-------- MATERIALE DI LAVORO

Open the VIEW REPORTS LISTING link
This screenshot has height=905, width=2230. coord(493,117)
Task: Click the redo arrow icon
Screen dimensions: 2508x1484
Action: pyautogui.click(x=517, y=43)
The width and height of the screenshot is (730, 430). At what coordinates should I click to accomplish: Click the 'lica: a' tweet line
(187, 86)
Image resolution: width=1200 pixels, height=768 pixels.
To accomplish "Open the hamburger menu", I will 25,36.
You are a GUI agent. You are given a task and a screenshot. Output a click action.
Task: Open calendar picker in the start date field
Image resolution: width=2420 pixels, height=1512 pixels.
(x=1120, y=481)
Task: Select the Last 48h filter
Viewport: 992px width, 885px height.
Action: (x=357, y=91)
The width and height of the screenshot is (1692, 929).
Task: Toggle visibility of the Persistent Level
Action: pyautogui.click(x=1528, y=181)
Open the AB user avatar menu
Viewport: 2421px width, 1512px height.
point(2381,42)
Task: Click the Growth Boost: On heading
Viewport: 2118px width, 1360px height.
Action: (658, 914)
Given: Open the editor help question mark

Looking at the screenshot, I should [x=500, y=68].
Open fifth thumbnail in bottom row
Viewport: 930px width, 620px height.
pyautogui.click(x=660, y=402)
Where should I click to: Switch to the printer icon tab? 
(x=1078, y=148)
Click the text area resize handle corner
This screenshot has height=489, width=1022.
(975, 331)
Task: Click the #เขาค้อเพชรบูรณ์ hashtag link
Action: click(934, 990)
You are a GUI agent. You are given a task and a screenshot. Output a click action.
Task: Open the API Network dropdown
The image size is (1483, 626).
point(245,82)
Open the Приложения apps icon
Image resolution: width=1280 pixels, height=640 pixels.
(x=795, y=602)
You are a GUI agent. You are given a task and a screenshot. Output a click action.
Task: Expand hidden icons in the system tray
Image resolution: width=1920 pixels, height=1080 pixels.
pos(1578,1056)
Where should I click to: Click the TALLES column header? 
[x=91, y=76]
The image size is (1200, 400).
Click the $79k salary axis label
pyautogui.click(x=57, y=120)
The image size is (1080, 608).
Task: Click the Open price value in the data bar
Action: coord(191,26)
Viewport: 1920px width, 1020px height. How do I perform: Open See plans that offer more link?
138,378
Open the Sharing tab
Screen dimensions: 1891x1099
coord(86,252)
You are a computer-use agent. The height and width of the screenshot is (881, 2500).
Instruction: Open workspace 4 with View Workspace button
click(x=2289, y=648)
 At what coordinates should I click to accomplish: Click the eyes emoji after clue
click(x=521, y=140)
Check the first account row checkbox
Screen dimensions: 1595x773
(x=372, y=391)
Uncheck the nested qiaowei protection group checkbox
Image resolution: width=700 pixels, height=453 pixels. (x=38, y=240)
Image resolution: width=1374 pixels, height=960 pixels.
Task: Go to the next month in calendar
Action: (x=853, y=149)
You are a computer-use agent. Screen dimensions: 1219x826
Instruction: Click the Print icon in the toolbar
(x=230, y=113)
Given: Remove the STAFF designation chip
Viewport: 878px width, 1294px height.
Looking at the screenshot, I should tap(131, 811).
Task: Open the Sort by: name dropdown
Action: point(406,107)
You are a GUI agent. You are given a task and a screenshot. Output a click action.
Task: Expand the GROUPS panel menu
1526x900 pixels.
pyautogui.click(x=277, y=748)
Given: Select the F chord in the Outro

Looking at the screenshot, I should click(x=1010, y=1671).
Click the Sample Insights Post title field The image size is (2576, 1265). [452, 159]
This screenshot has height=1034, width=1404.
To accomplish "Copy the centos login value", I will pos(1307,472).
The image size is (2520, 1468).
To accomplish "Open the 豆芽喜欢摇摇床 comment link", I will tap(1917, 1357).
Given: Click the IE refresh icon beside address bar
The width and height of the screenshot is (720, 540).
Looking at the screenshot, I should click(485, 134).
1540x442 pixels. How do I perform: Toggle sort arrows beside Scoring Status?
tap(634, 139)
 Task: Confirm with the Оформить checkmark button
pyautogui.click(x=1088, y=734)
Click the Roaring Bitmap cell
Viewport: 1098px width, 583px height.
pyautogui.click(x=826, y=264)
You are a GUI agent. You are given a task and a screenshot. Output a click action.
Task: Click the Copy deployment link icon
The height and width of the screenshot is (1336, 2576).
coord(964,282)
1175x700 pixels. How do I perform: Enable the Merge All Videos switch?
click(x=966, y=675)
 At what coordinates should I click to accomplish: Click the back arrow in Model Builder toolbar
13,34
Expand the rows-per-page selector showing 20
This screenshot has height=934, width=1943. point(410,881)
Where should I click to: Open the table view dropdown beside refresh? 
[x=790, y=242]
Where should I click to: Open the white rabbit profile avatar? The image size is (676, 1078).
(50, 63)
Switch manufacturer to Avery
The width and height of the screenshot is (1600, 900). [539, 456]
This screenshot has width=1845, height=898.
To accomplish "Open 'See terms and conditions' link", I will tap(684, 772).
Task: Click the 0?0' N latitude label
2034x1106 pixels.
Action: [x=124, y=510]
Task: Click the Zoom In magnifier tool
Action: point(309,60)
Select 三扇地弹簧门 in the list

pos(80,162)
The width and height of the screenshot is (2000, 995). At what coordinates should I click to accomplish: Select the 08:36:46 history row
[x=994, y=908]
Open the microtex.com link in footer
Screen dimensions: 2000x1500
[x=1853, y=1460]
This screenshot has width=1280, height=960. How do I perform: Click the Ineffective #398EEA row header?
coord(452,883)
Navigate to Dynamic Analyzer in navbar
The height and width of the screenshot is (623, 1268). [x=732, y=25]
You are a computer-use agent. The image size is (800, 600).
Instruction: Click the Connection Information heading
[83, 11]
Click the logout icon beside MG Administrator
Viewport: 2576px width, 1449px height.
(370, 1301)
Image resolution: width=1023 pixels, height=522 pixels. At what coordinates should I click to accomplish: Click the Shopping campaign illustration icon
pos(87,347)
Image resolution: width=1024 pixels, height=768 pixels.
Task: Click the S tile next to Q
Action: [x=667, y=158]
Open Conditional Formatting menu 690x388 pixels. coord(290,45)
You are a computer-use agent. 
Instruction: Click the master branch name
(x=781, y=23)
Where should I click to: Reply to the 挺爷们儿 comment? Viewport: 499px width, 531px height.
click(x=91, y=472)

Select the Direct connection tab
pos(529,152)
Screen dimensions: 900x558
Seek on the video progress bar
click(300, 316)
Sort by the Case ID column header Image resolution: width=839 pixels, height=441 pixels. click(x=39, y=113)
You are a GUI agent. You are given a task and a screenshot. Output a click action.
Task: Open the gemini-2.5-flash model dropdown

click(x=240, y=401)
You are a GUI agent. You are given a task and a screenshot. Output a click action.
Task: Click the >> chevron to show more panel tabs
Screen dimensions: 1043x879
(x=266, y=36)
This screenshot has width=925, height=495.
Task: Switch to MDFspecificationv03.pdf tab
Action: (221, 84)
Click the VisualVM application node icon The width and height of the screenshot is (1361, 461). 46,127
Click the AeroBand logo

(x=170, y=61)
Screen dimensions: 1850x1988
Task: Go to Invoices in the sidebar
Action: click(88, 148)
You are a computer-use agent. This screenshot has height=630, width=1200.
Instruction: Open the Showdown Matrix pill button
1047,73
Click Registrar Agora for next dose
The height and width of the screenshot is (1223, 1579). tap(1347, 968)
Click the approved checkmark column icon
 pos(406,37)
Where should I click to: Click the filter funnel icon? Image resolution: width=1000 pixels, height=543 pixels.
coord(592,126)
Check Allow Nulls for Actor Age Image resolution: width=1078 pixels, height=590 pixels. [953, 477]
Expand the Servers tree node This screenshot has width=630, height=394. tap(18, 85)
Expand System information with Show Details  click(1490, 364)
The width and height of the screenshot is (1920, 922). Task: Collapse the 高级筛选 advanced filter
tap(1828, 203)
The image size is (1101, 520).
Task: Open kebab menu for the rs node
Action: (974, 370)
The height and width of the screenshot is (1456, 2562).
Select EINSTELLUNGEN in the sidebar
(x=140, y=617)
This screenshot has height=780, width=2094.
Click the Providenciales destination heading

----------------

**COMPITO DA SVOLGERE:** Per favore, ricopia parola per parola la parte dell'elenco qui sopra che si apre con la riga contenente "Click the Sample" e si chiude con la riga contenente "I will pos(1307,472).", incluse entrambe le righe.

**SOLUZIONE SCRITTA:**
Click the Sample Insights Post title field The image size is (2576, 1265). [452, 159]
This screenshot has height=1034, width=1404.
To accomplish "Copy the centos login value", I will pos(1307,472).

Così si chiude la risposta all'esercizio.